Two years later, that album, “Your Man” was ready to be released. However something funny happened on the way to stardom, the title track for the album literally took months to climb the charts. Released in the summer of 2005, the song didn’t hit the Top Ten at country radio until February 2005, right around the time the record was released. As I sit here writing this review, the sultry, romantic song has just become Turner’s first Number One hit. The album has also been certified Gold for sales of 500,000 copies. At this point you may be asking, as I did recently, if the rest of the album reaches the quality of the title track.

In a word. Yes.

But better.

For the most part.

With searing dobro, mandolin and banjo, “Would You Go With Me” opens up the record with a down-home exuberance that showcases what happens when traditional and modern country sonic values are mixed.
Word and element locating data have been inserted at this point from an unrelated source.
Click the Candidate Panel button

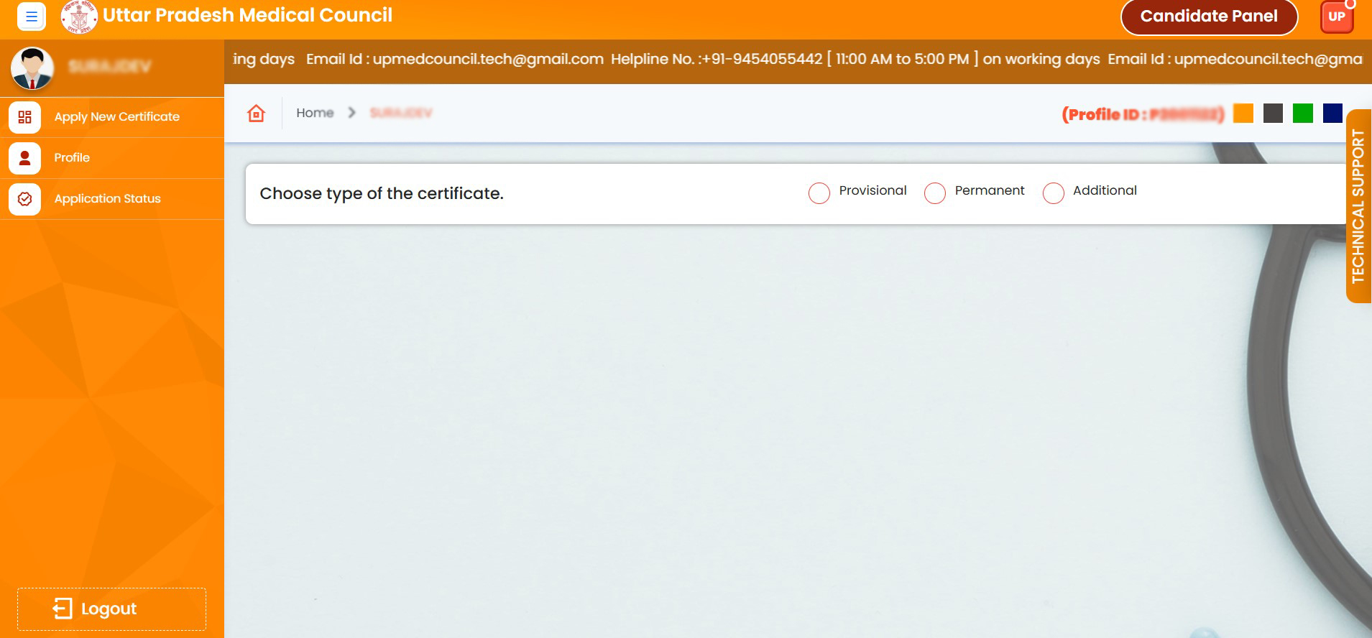(1208, 17)
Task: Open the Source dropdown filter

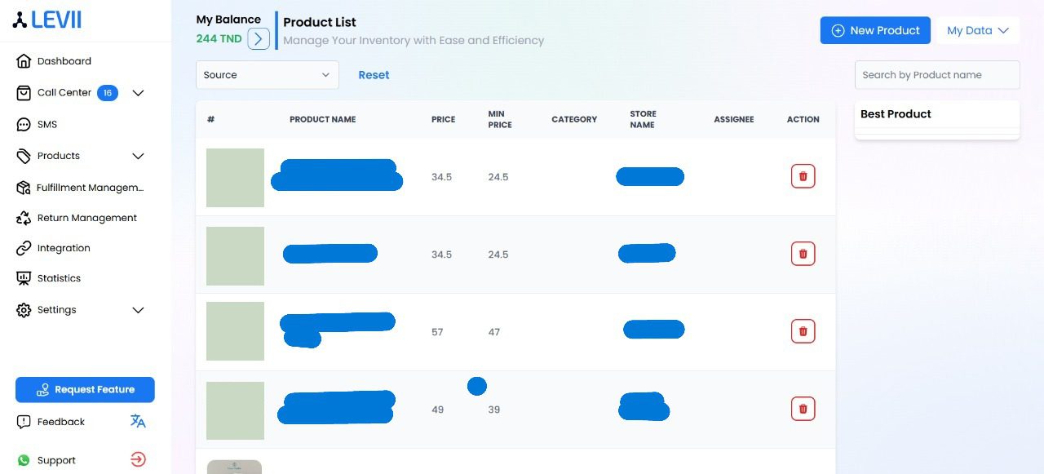Action: tap(267, 75)
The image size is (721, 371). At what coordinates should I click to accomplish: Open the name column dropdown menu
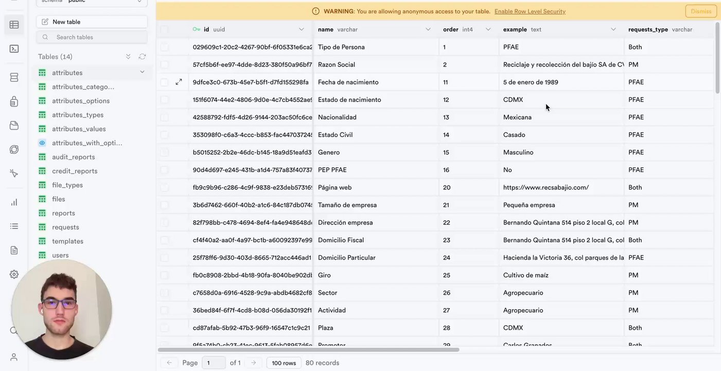428,29
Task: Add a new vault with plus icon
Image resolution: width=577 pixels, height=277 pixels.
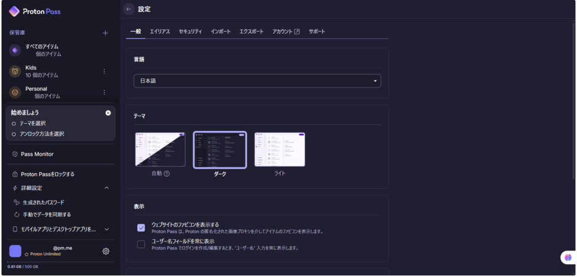Action: tap(105, 33)
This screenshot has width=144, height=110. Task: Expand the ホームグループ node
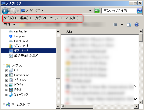coord(4,105)
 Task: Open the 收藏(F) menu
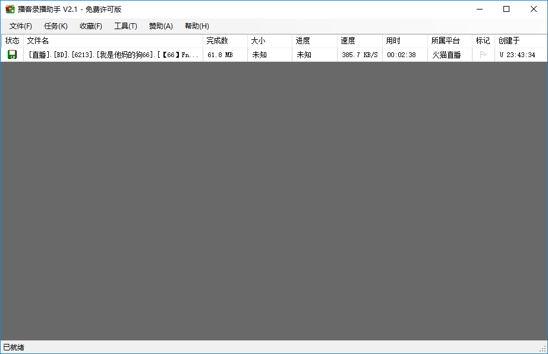point(91,26)
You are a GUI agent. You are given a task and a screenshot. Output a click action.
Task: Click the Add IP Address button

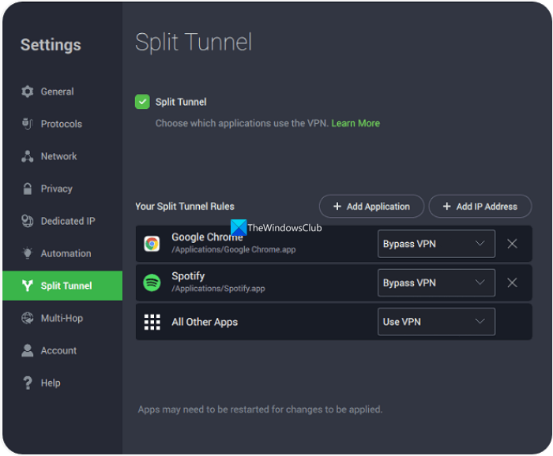[480, 207]
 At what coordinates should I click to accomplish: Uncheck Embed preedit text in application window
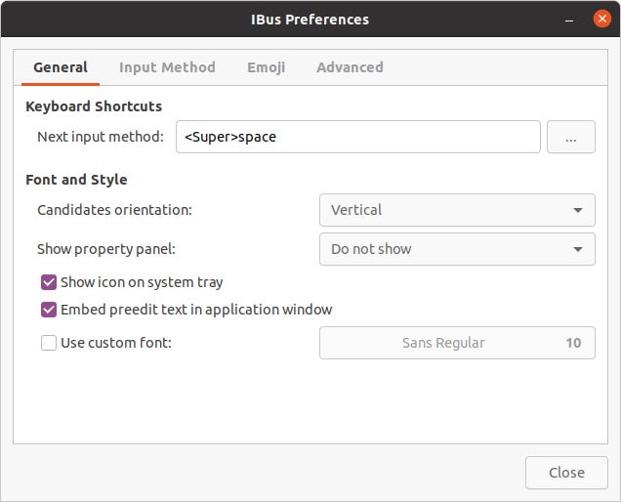pos(49,310)
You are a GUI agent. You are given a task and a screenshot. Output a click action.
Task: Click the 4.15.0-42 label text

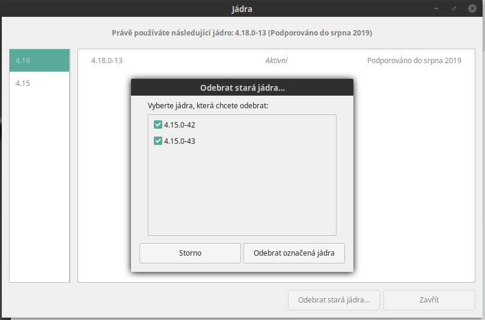coord(180,125)
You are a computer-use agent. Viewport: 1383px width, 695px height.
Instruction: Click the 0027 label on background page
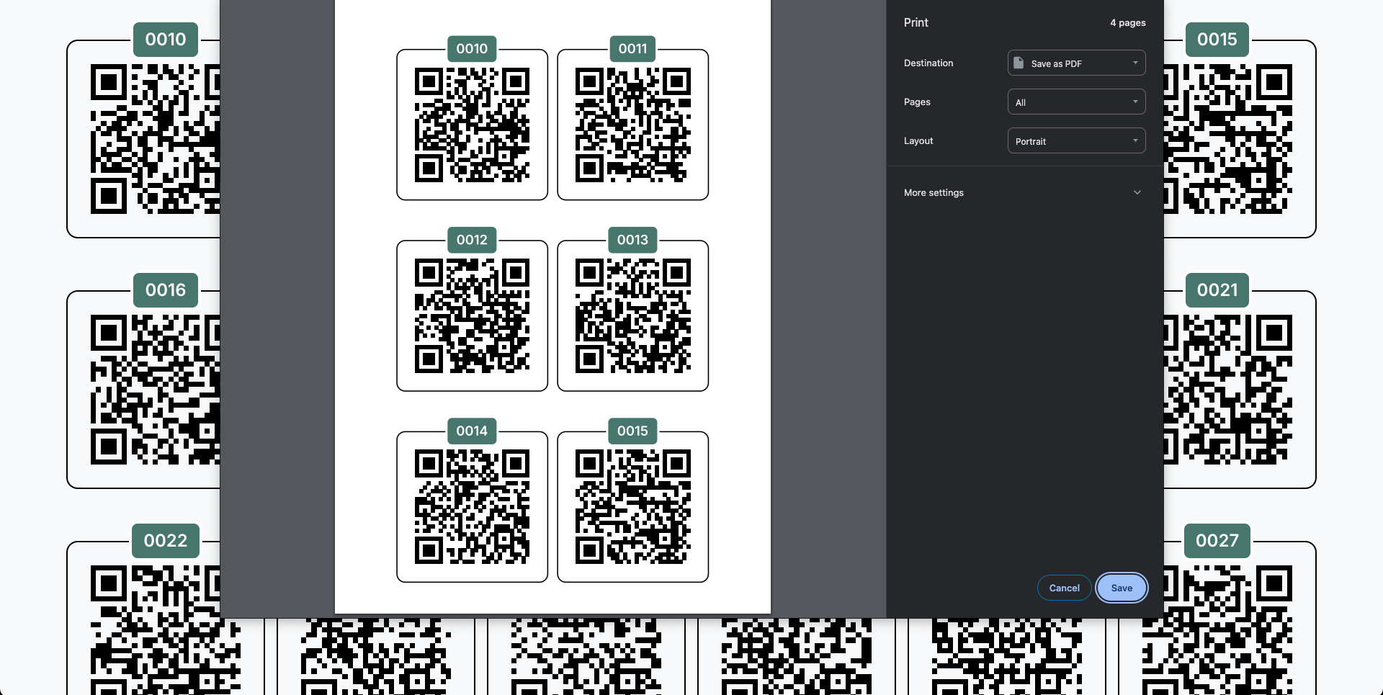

There’s a slightly Celtic sound to the whole thing that makes the melody stand out, maybe even more than Turner’s silky smooth baritone that melts many a woman’s hearts (perhaps some men too). The second track on the record is another up tempo cut. “Baby’s Gone Home To Mama” is a cute, if clichéd, ditty that country music’s been known to have from time to time.

Channeling Conway Twitty, Josh Turner serves up an über romantic torch ballad “No Rush.” It’s a track that finds Turner speaking the verses while singing the choruses. The instrumentation is hushed and reserved and lets Turner’s voice do all of the work. However “great” a record is, there’s usually a couple “dud” tracks and right in the middle of this record, placed directly after the title track are “Loretta Lynn’s Lincoln” and the offensive good-old-boys “White Noise,” a song written by Turner with John Anderson. It actually says “just some white noise coming from some white boys…take me where the honkeys are a tonkin’.” It’s just the kind of song that country music shouldn’t be about nowadays. Perhaps it’s just Turner and Anderson’s reaction to the whole Muzik Mafia/Big & Rich/Cowboy Troy mixing of country, rock, rap, r&b and gospel thing. Whatever it is, it’s not a song that should see the light of day as a single.
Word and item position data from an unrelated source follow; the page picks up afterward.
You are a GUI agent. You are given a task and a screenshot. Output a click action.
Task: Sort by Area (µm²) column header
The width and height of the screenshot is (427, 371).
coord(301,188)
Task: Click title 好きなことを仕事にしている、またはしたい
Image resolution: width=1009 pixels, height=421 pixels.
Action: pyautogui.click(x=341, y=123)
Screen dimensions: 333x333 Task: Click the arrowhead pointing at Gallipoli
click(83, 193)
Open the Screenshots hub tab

Turner’s next track on the record, “Angels Fall Sometimes” is a nice reprieve that’s co-written with Mark Nesler and Tony Martin. It’s a smoldering “I don’t know how lucky, she’s my inspiration” country song that’s been written before but somehow doesn’t sound plagiarized. Another traditionalist, Alan Jackson, made a nice remake of Bob McDill’s “Who’s Cheatin’ Who” and Turner Takes McDill’s “Lord Have Mercy On A Country Boy” (made popular by Don Williams) and nicely updates the track. Will it be a hit, only time will tell but it’s a nice album track nonetheless. Father Ralph Stanley joins Turner on the self-penned Me And God. Showcasing Turner’s strong morals and love of God (something that leads Turner to demand that his band and crew live a clean, sober lifestyle like he does), the track could very well be this album’s “Long Black Train.
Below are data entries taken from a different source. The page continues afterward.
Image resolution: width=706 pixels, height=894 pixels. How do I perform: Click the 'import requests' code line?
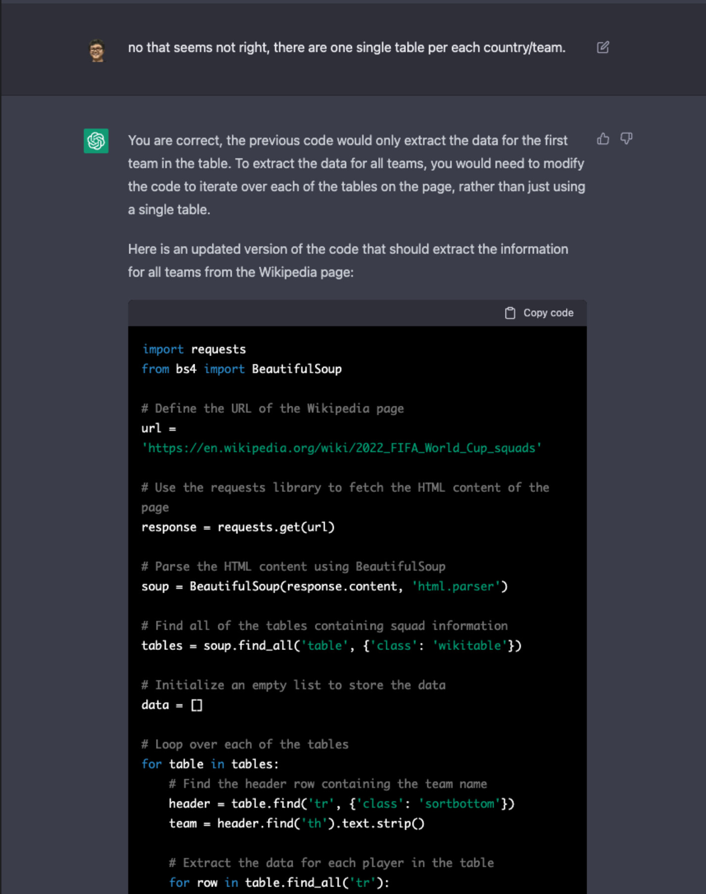coord(194,349)
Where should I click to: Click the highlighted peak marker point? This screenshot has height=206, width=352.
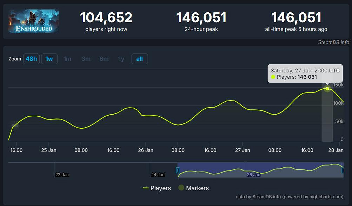tap(327, 89)
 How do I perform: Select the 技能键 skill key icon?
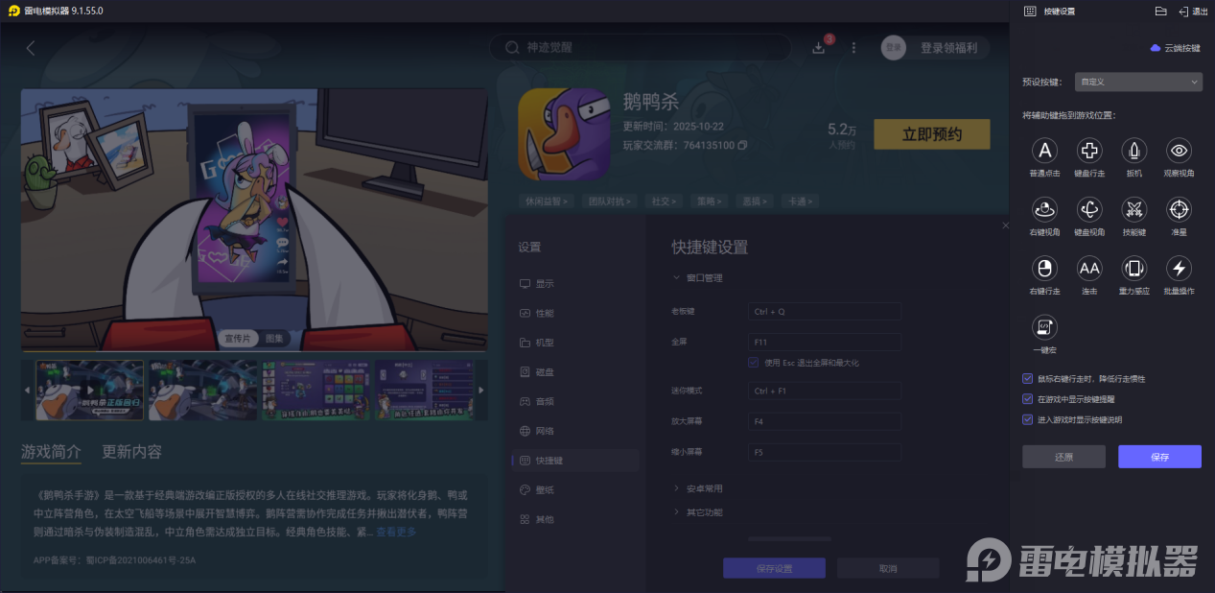pos(1133,210)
Gravity,” another Turner co-write (With Mark Namore) is a loving tribute to his first child and how children make their parents grounded in life, IE Gravity. The album closing track is the southern-fried bluegrass meets R&B of “Way Down South.” A partner of the previous albums autobiographical Backwoods Boy, this self-penned track is a nice closing track for the record.

While many country artists suffer from the “sophomore slump,” (a fate that almost happened to Turner when his label merged with Dreamworks and they were deciding on whether to keep Jimmy Wayne -he of the two Top 10 hits and 2 other Top 30 hits- or Turner -he of the Platinum album and two Top 30 hits), Turner somehow avoids such a fate. Sure, there’s one really rough spot on the record but Turner acquits himself with the rest of the album after that. That rough spot keeps “Your Man” from being a classic record but it certainly doesn’t mean that any fan of modern country music shouldn’t pick this record up. 3.5 stars rounded down because of the serious miss-step.

Because You Want To Know

1. Would You Go With Me
2. Baby’s Gone Home To Mama
3. No Rush
4. Your Man
5. Loretta Lynn’s Lincoln
6. White Noise (With John Anderson)
7. Angels Fall Sometimes
8. Me And God
9. Gravity
10. Way Down South

Produced by Frank Rogers
Released January 24, 2006 by UMG Recordings Nashville (MCA Records).

Download These:
“Would You Go With Me,” “No Rush,” “Your Man” and “Gravity.”